Per dieci anni, dal 2016, Loddo aveva guidato Il Manifesto Sardo, raccogliendo il testimone dello storico direttore Marco Ligas. Sotto la sua direzione, il giornale online era diventato uno spazio di approfondimento e confronto sui temi della politica e della società sarda, dando voce a questioni spesso al centro del suo impegno: dai diritti umani all'ambiente, dalle guerre al sistema carcerario, fino alle battaglie sociali.
Ma il giornalismo era solo una parte del suo impegno.

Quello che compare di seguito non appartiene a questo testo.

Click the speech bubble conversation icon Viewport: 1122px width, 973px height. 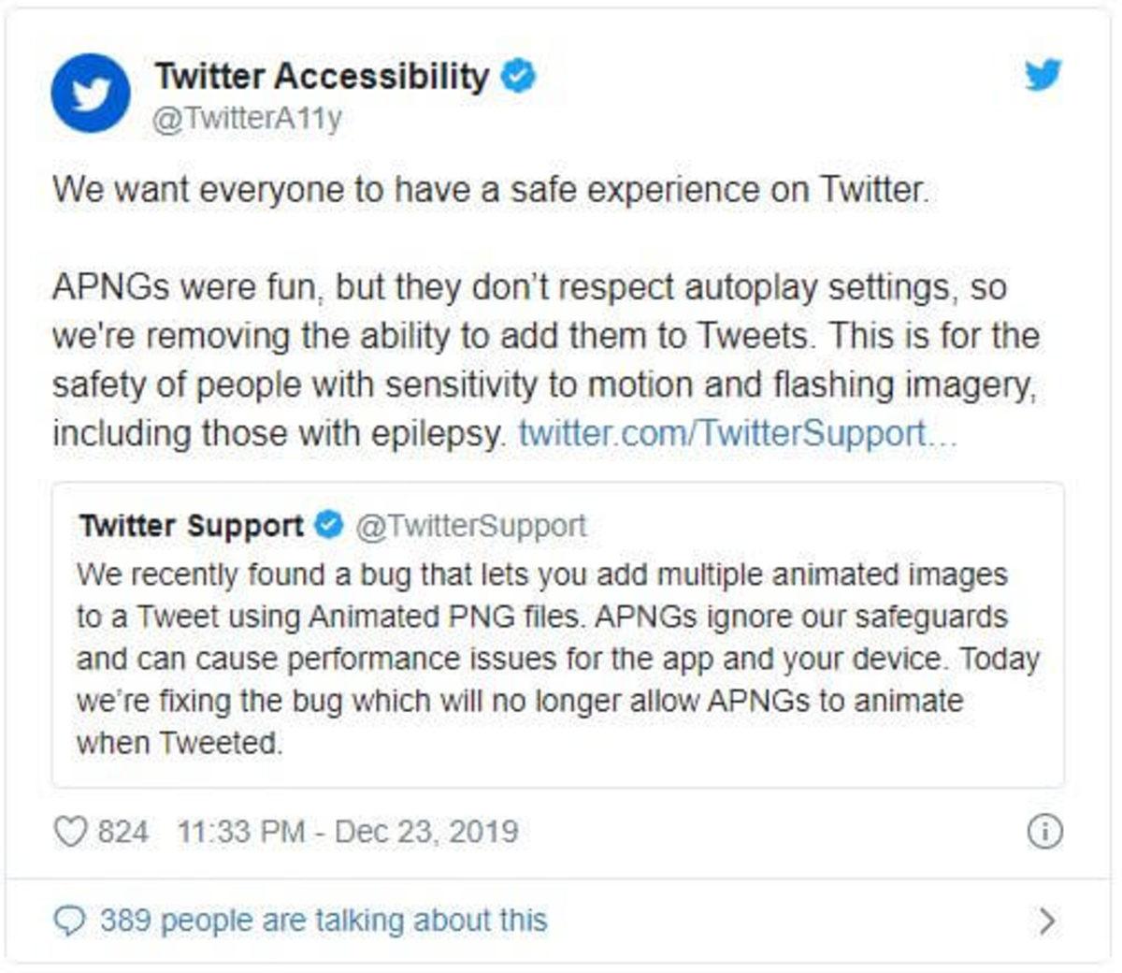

Loddo aveva dedicato gran parte della sua vita alle persone che rischiano di rimanere ai margini, lavorando contro lo stigma, i pregiudizi e quelle che definiva le "istituzioni totali". È stato membro attivo dell'Asarp, l'Associazione sarda per l'attuazione della riforma psichiatrica, e presidente della cooperativa sociale Il Giardino di Clara, impegnata nell'accompagnamento verso l'emancipazione lavorativa delle persone che vivono una condizione di sofferenza mentale.
Nello stesso ambito aveva coordinato Radio Onde Corte, la prima esperienza radiofonica sarda dedicata alla salute mentale, nata per offrire uno spazio e una voce alle persone che vivevano quella condizione. Un lavoro quotidiano fatto di ascolto, vicinanza e attenzione concreta, con l'obiettivo di contribuire ad abbattere le barriere che separano le persone dalla piena partecipazione alla vita sociale.

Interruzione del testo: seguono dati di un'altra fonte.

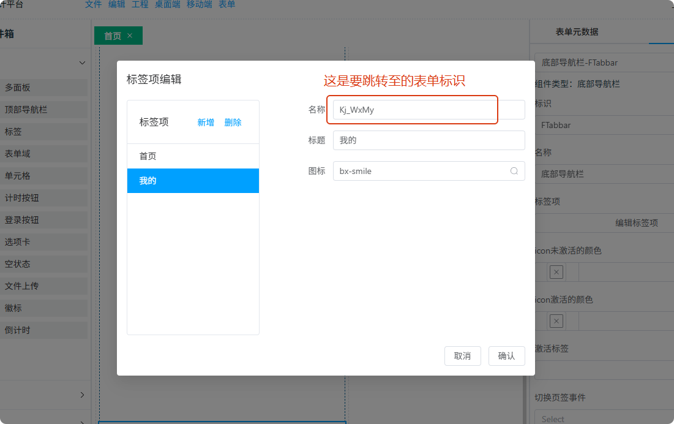The height and width of the screenshot is (424, 674).
Task: Clear the icon激活的颜色 swatch
Action: pos(556,321)
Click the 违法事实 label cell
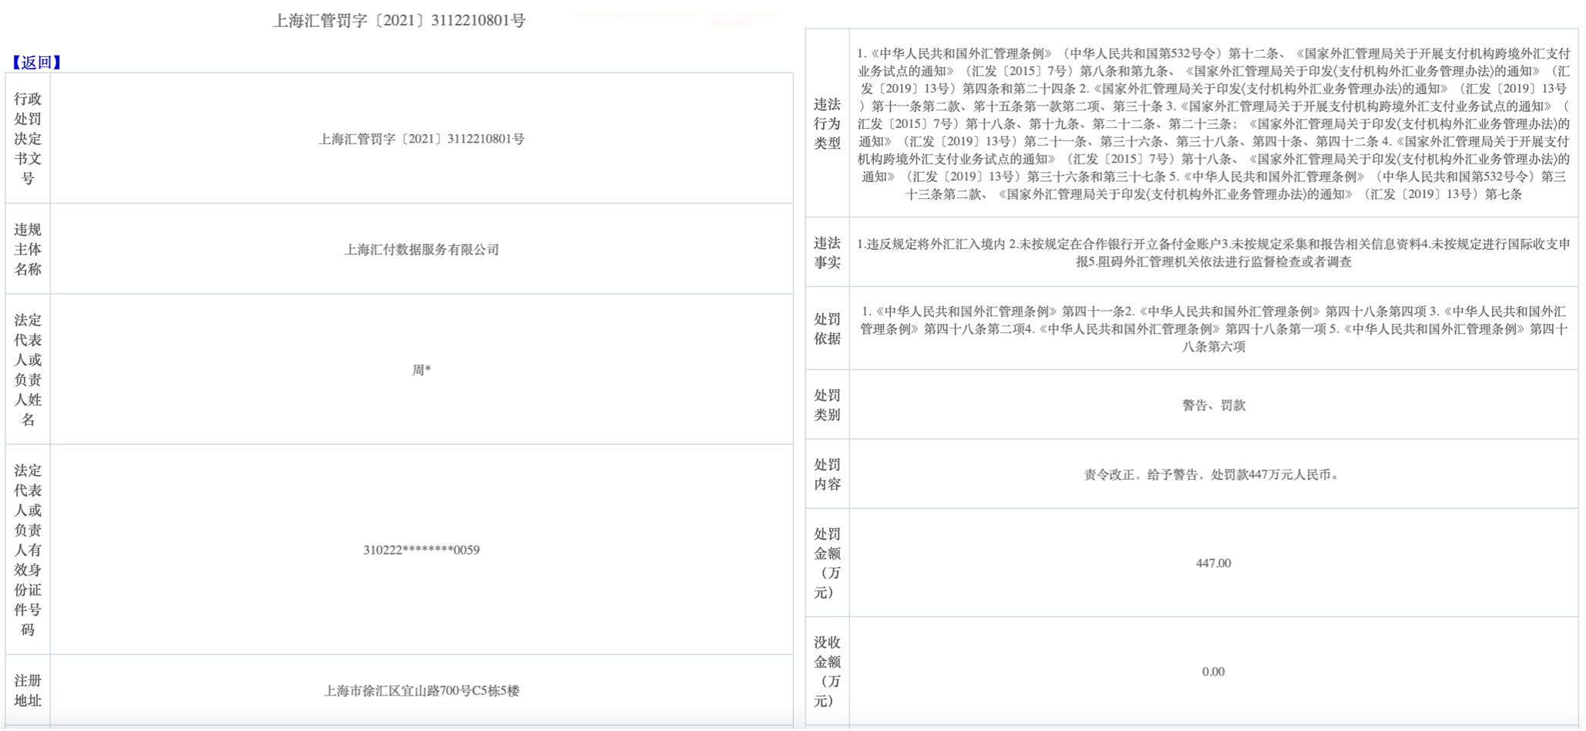1586x731 pixels. (x=827, y=252)
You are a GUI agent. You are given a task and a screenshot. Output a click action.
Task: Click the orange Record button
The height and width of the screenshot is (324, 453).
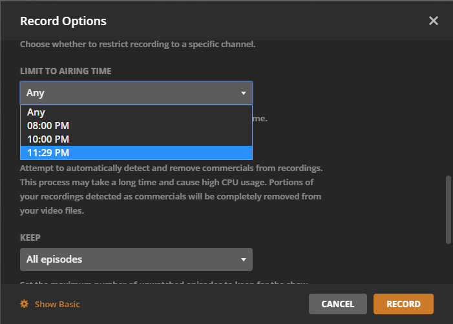(x=403, y=304)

Il suo impegno si era esteso anche al mondo della giustizia e delle carceri, attraverso la collaborazione con la Conferenza regionale volontariato giustizia della Sardegna. Aveva inoltre partecipato alle battaglie per la chiusura degli ospedali psichiatrici giudiziari, portando avanti con coerenza la convinzione che anche nei luoghi più difficili dovessero essere tutelati dignità e diritti.
Era una presenza costante nelle manifestazioni per la pace, la solidarietà, l'antifascismo, la giustizia e la difesa dei diritti umani. Un impegno politico vissuto non soltanto attraverso le idee, ma nella quotidianità, accanto alle persone e alle realtà sociali con cui aveva scelto di condividere il proprio percorso.
A ricordarlo sono in queste ore tante persone che hanno incrociato il suo cammino.
Parole di commiato sono arrivate anche dalla garante regionale delle persone private della libertà, Irene Testa: "Ti ricorderò per la libertà del tuo pensiero e per quello che hai saputo trasmettere agli altri". E ancora: "Mancherai alle persone di cui ti prendevi cura, a chi hai ascoltato, aiutato e accompagnato. Che la terra ti sia lieve".
È anche attraverso queste parole che resta il ritratto di Roberto Loddo: quello di una persona capace di mettere il proprio lavoro, la propria voce e il proprio tempo al servizio degli altri. Un giornalista e un attivista che ha scelto di stare dalla parte di chi aveva meno voce, facendo dell'impegno sociale una parte inseparabile della propria vita.